An artificial intelligence (AI)-based computer algorithm accurately predicted a person’s likelihood of suffering heart problems related to clogged arteries based on voice recordings alone, in a study presented at the American College of Cardiology’s 71st Annual Scientific Session.
Researchers found that people with a high voice biomarker score were 2.6 times more likely to suffer major problems associated with coronary artery disease (CAD), a buildup of plaque in the heart’s arteries, and three times more likely to show evidence of plaque buildup in medical tests compared with those who had a low score. While the technology is not yet ready for use in the clinic, the demonstration suggests voice analysis could be a powerful screening tool in identifying patients who may benefit from closer monitoring for CAD-related events. Researchers said this approach could be particularly useful in remote health care delivery and telehealth.
“Telemedicine is non-invasive, cost-effective and efficient and has become increasingly important during the pandemic,” said Jaskanwal Deep Singh Sara, MD, a cardiology fellow at Mayo Clinic and the study’s lead author. “We’re not suggesting that voice analysis technology would replace doctors or replace existing methods of health care delivery, but we think there’s a huge opportunity for voice technology to act as an adjunct to existing strategies. Providing a voice sample is very intuitive and even enjoyable for patients, and it could become a scalable means for us to enhance patient management.
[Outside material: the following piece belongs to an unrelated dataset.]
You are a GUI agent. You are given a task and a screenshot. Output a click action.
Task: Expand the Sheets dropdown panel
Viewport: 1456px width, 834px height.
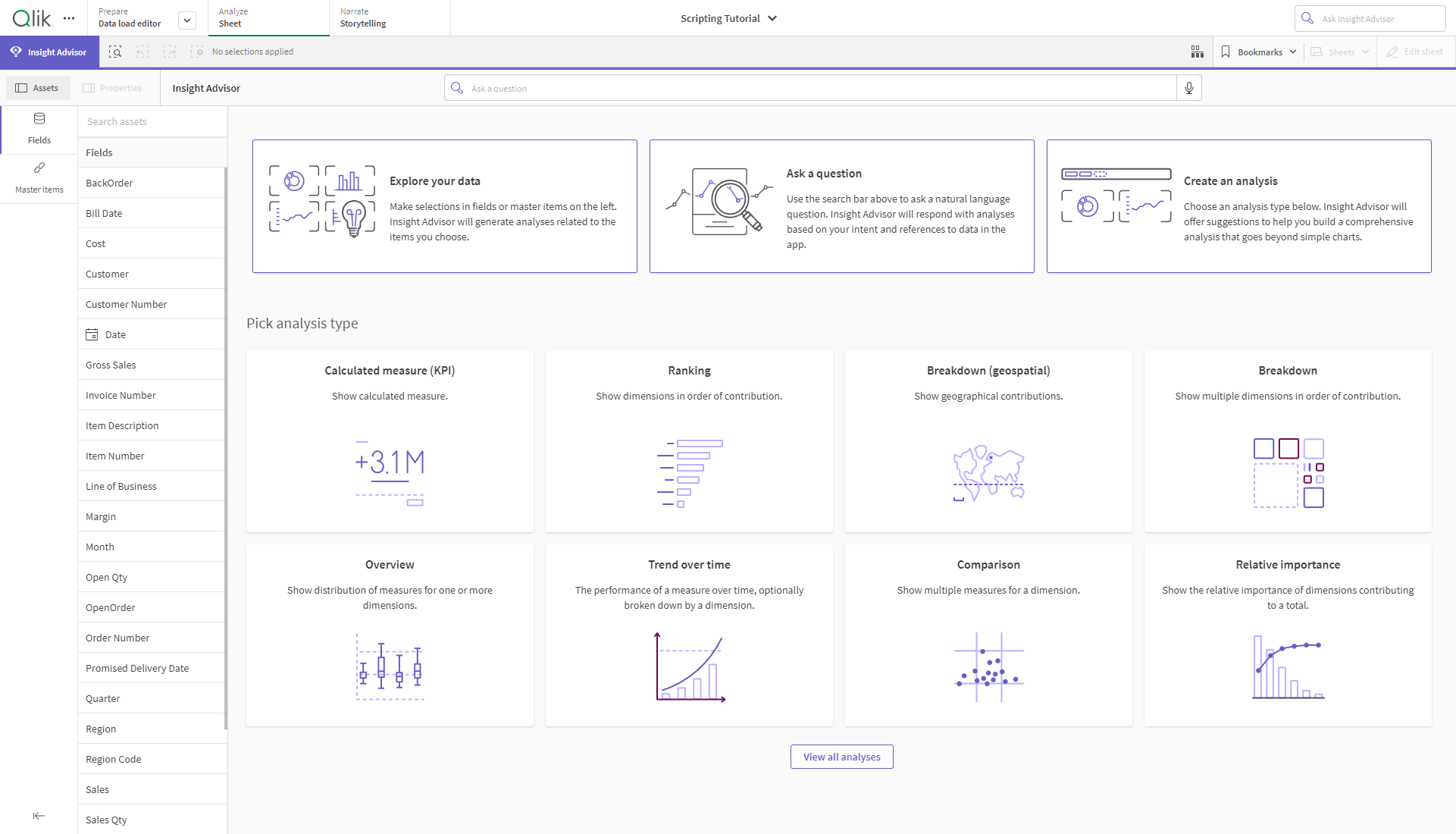(1344, 52)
The study represents the first time voice analysis has been used to predict CAD outcomes in patients who were tracked prospectively after an initial screening. Previous studies retrospectively examined voice markers associated with CAD and heart failure. Other research groups have explored the use of similar technology for a range of disorders, including Parkinson’s disease, Alzheimer’s disease and COVID-19.
For the new study, researchers recruited 108 patients who were referred for a coronary angiogram, an X-ray imaging procedure used to assess the condition of the heart’s arteries. Participants were asked to record three 30-second voice samples using the Vocalis Health smartphone application. For the first sample, participants read from a prepared text. For the second sample, they were asked to speak freely about a positive experience, and for the third, they spoke freely about a negative experience.
The Vocalis Health algorithm then analyzed participants’ voice samples. The AI-based system had been trained to analyze more than 80 features of voice recordings, such as frequency, amplitude, pitch and cadence, based on a training set of over 10,000 voice samples collected in Israel. In previous studies, researchers identified six features that were highly correlated with CAD. For the new study, researchers combined these features into a single score, expressed as a number between -1 and 1 for each individual. One-third of patients were categorized as having a high score and two-thirds had a low score.
“We can’t hear these particular features ourselves,” Sara said. “This technology is using machine learning to quantify something that isn’t easily quantifiable for us using our human brains and our human ears.”
Study participants were tracked for two years. Of those with a high voice biomarker score, 58.3% visited the hospital for chest pain or suffered acute coronary syndrome (a type of major heart problem that includes heart attacks), the study’s composite primary endpoint, compared with 30.6% of those with a low voice biomarker score. Participants with a high voice biomarker score were also more likely to have a positive stress test or be diagnosed with CAD during a subsequent angiogram (the composite secondary endpoint).
Scientists have not concluded why certain voice features seem to be indicative of CAD, but Sara said the autonomic nervous system may play a role. This part of the nervous system regulates bodily functions that are not under conscious control, which includes both the voice box and many aspects of the cardiovascular system, such as heart rate and blood pressure. Therefore, it is possible that the voice could provide clues about how the autonomic nervous system is functioning, and by extension, provide insights into cardiovascular health, Sara said.
The study was conducted with English speakers in the Midwestern U.S. using software trained on voice samples collected in Israel. Sara said more tests are needed to determine whether the approach is generalizable and scalable across languages, countries, cultures and health care settings. He added that it will also be important to address security and privacy issues before incorporating such technology into telemedicine or on-site health assessments.
“It’s definitely an exciting field, but there’s still a lot of work to be done,” Sara said. “We have to know the limitations of the data we have, and we need to conduct more studies in more diverse populations, larger trials and more prospective studies like this one.”